Online Learning of Optimal Sequential Testing Policies (2509.03707v1)

Published 3 Sep 2025 in cs.LG

Abstract: This paper studies an online learning problem that seeks optimal testing policies for a stream of subjects, each of whom can be evaluated through a sequence of candidate tests drawn from a common pool. We refer to this problem as the Online Testing Problem (OTP). Although conducting every candidate test for a subject provides more information, it is often preferable to select only a subset when tests are correlated and costly, and make decisions with partial information. If the joint distribution of test outcomes were known, the problem could be cast as a Markov Decision Process (MDP) and solved exactly. In practice, this distribution is unknown and must be learned online as subjects are tested. When a subject is not fully tested, the resulting missing data can bias estimates, making the problem fundamentally harder than standard episodic MDPs. We prove that the minimax regret must scale at least as $\Omega(T^{{\frac{2}{3}})$,} in contrast to the $\Theta(\sqrt{T})$ rate in episodic MDPs, revealing the difficulty introduced by missingness. This elevated lower bound is then matched by an Explore-Then-Commit algorithm whose cumulative regret is $\tilde{O}(T^{{\frac{2}{3}})$} for both discrete and Gaussian distributions. To highlight the consequence of missingness-dependent rewards in OTP, we study a variant called the Online Cost-sensitive Maximum Entropy Sampling Problem, where rewards are independent of missing data.
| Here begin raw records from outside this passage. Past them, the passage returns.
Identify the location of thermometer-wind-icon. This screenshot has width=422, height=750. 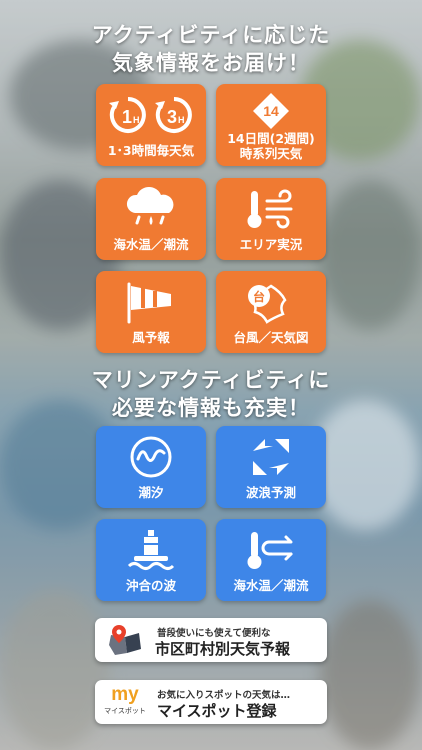
(271, 209).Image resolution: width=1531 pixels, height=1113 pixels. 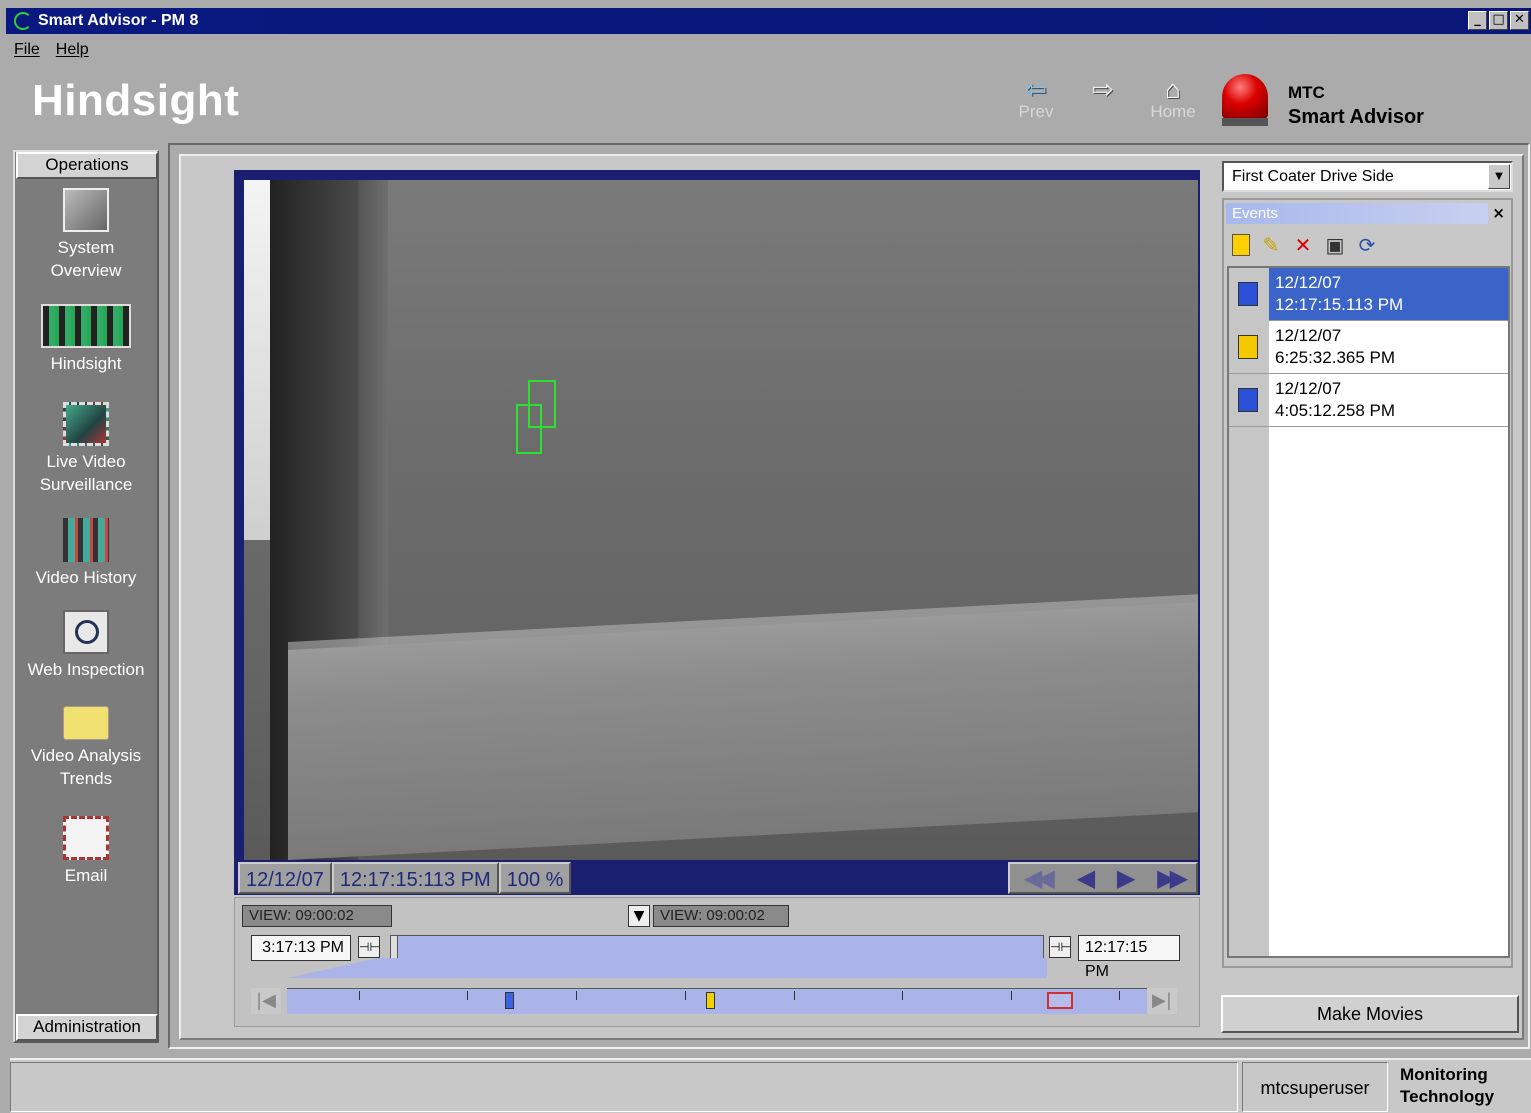 I want to click on edit-event-icon: ✎, so click(x=1271, y=245).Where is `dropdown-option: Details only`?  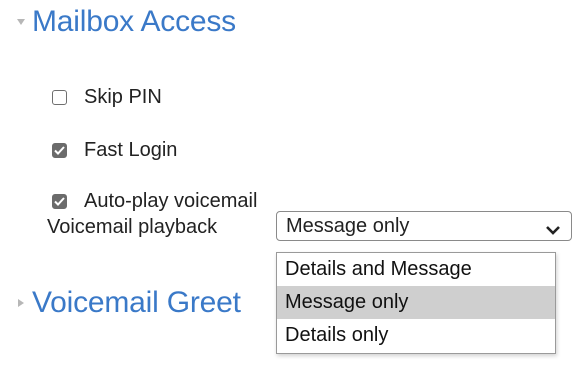
dropdown-option: Details only is located at coordinates (416, 336).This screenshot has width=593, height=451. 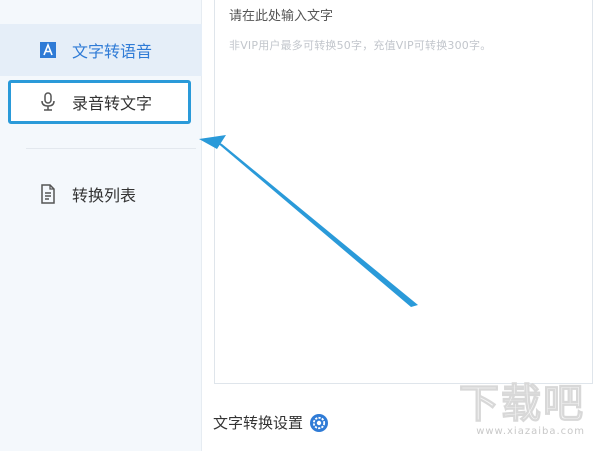 I want to click on sidebar-item-label: 录音转文字, so click(x=112, y=104).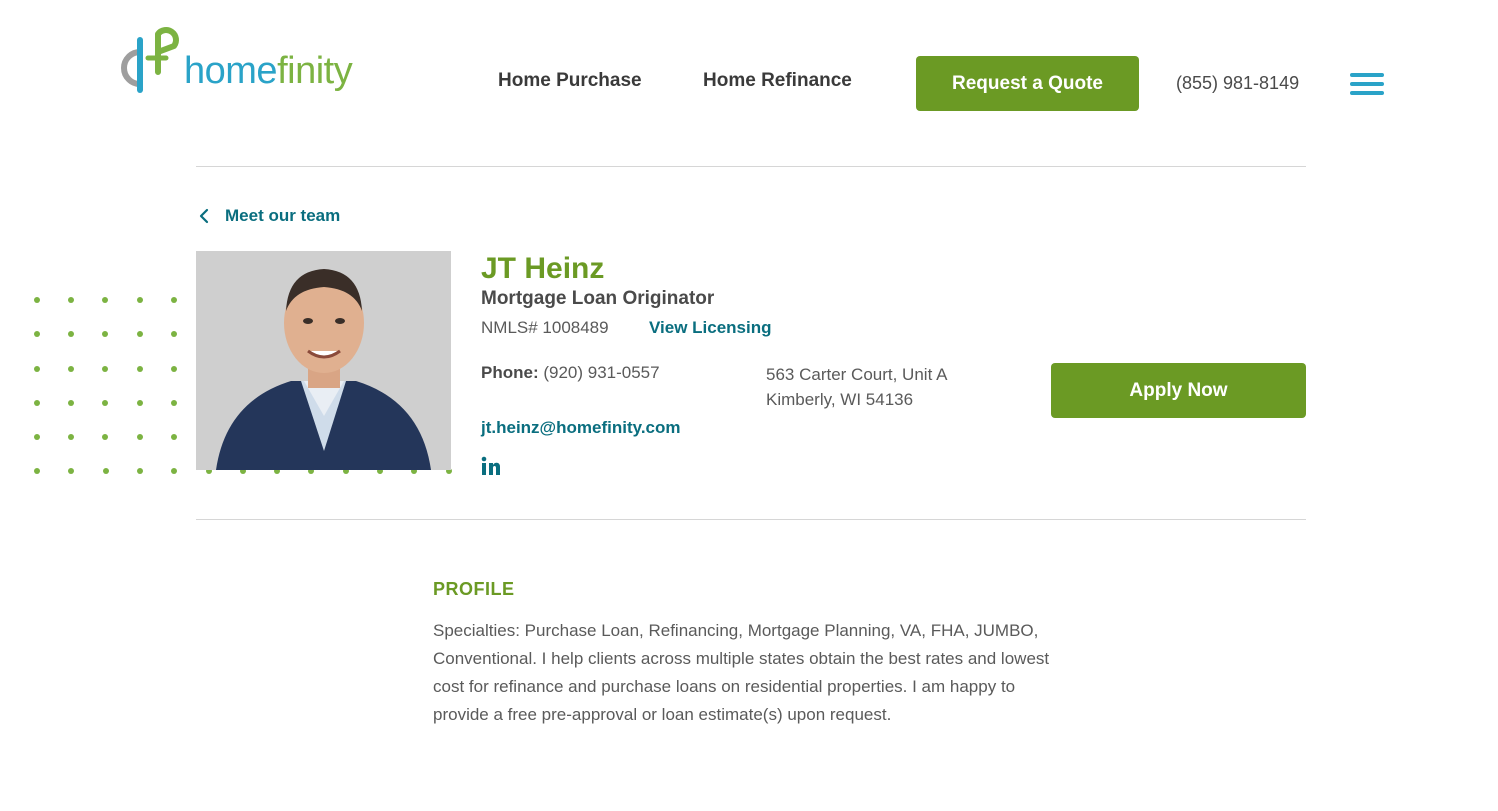 This screenshot has height=811, width=1498. Describe the element at coordinates (1367, 84) in the screenshot. I see `hamburger-icon` at that location.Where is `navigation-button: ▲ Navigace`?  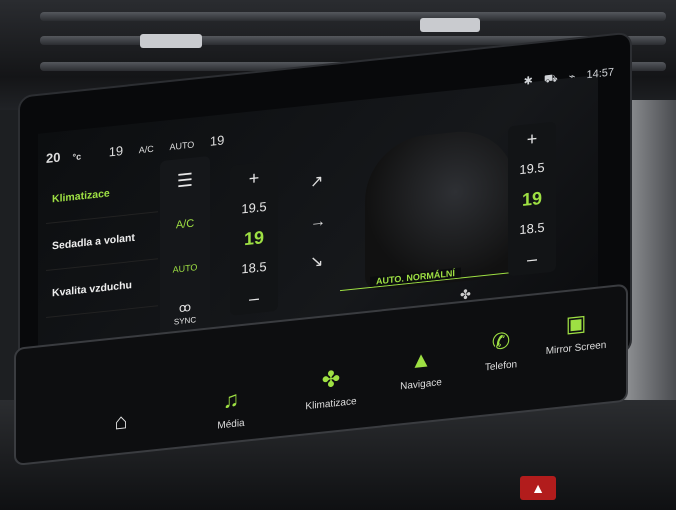
navigation-button: ▲ Navigace is located at coordinates (421, 368).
This structure enables an iterative-elimination algorithm that achieves $\tilde{O}(\sqrt{T})$ regret, breaking the $\Omega(T^{{\frac{2}{3}})$} lower bound for OTP. Numerical results confirm our theory in both settings. Overall, this work deepens the understanding of the exploration--exploitation trade-off under missing data and guides the design of efficient sequential testing policies.